L’etica dell’analista è in effetti una metaetica in quanto la sua etica si esprime occupandosi di affermare l’etica del paziente. Il modo con cui l’analista può accrescere l’etica del paziente è di favorire la pensabilità. L’oggetto della pensabilità è simile all’oggetto analitico, l’oggetto che si crea in analisi dalla relazione analitica e che corrisponde all’oggetto dell’interpretazione. Questo oggetto ha quattro dimensioni e si estende in quattro campi tutti necessari perchè si possa realizzare la pensabilità. Questi campi sono quelli della memoria, degli affetti, del mito, dell’etica. Un oggetto di pensiero che abbia tutte e quattro queste dimensioni e si estenda in questi campi, soddisfa la pensabilità. Altrimenti si realizza l’impensabilità cioè un pensiero privo di una o più di queste dimensioni; in particolare un pensiero privo della dimensione etica, cioè privo della responsabilità di quel pensiero. Questo è un oggetto mentale dell’impensabilità, cioè scisso, non integrato e quindi privo di efficacia elaborativa. In alternativa ci può essere la felicità di accettare i propri pensieri selvaggi. Di non doverli cacciare via come cani randagi. Ma accoglierli e addomesticarli cioè metterli dentro casa ad arricchirla.

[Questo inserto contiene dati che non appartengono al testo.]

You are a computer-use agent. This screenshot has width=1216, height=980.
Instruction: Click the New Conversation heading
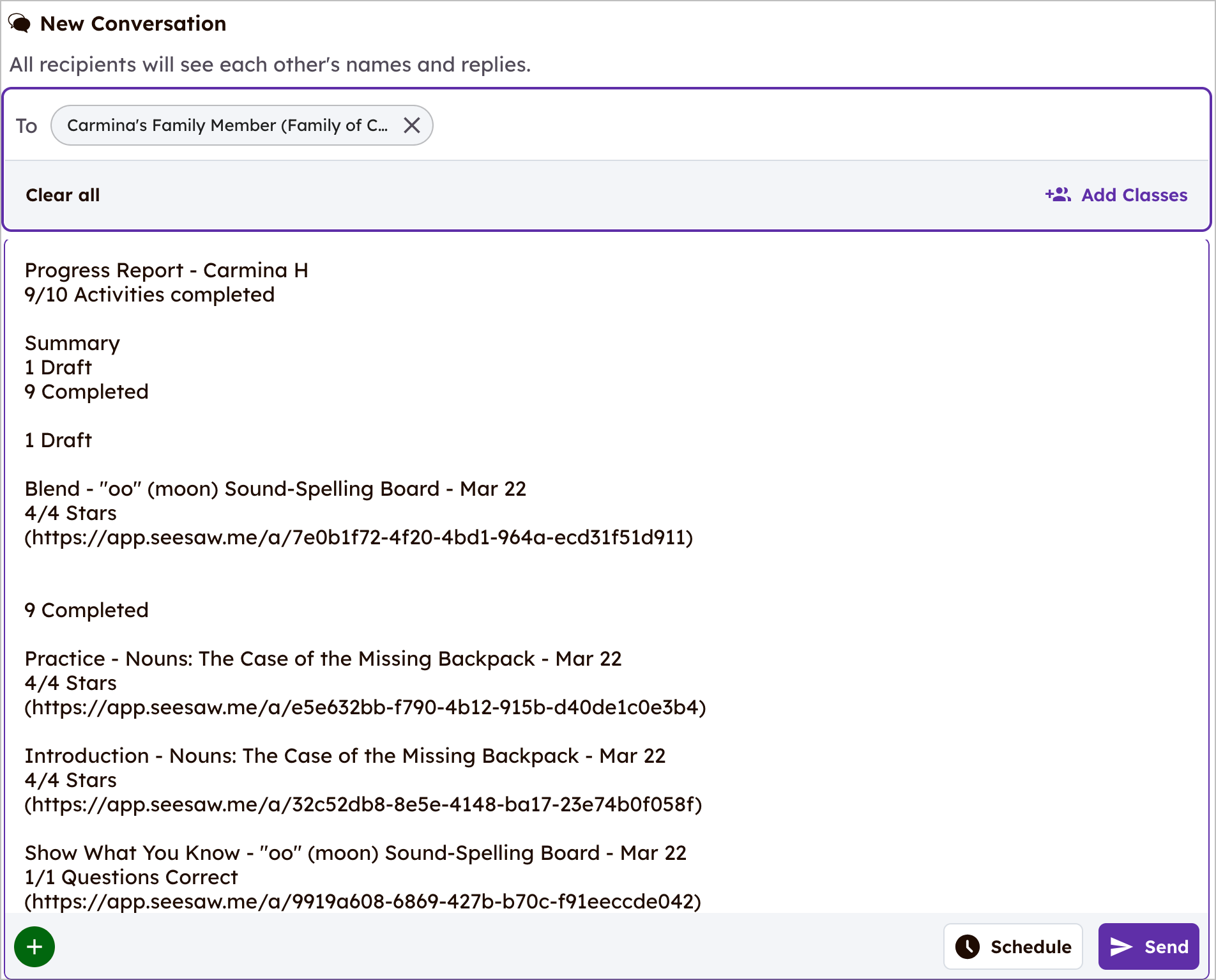133,24
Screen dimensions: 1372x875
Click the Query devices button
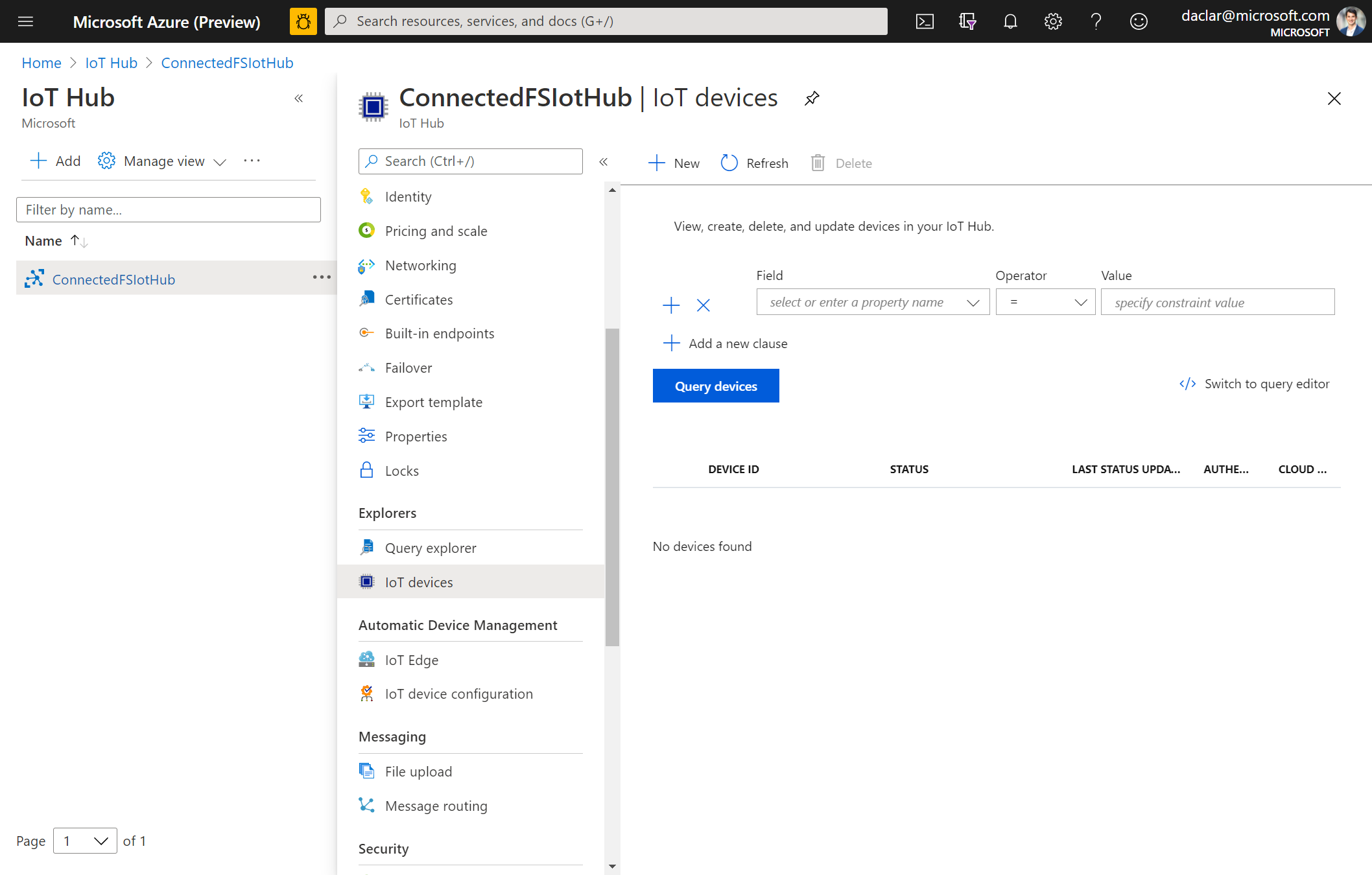(716, 386)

Capita spesso che sin dall’inizio dell’analisi un pazienti ci racconti, ci confessi, ci comunichi qualcosa che subito riconosciamo essere presumibilmente il centro del problema e della sofferenza di quella persona, ma il fatto che ne sia consapevole e lo comunichi anche con dolore non ha alcun effetto sulla trasformazione in positivo della sua condizione psichica. Allora da quel punto partiamo allontanandocene sempre più per ritornare alla fine con moto circolare a quel punto iniziale ma con la pensabilità. Cioè con un pensiero di quel fatto, situazione, esperienza interna o esterna, non soltanto con la memoria anche sensoriale, ma anche con l’affettività ad esso collegato, ma anche senza isolamento ma con collegamenti ponte con il resto della propria vita psichica e di relazione, e infine con il senso etico di appartenenza responsabile di quel pensiero a se stessi.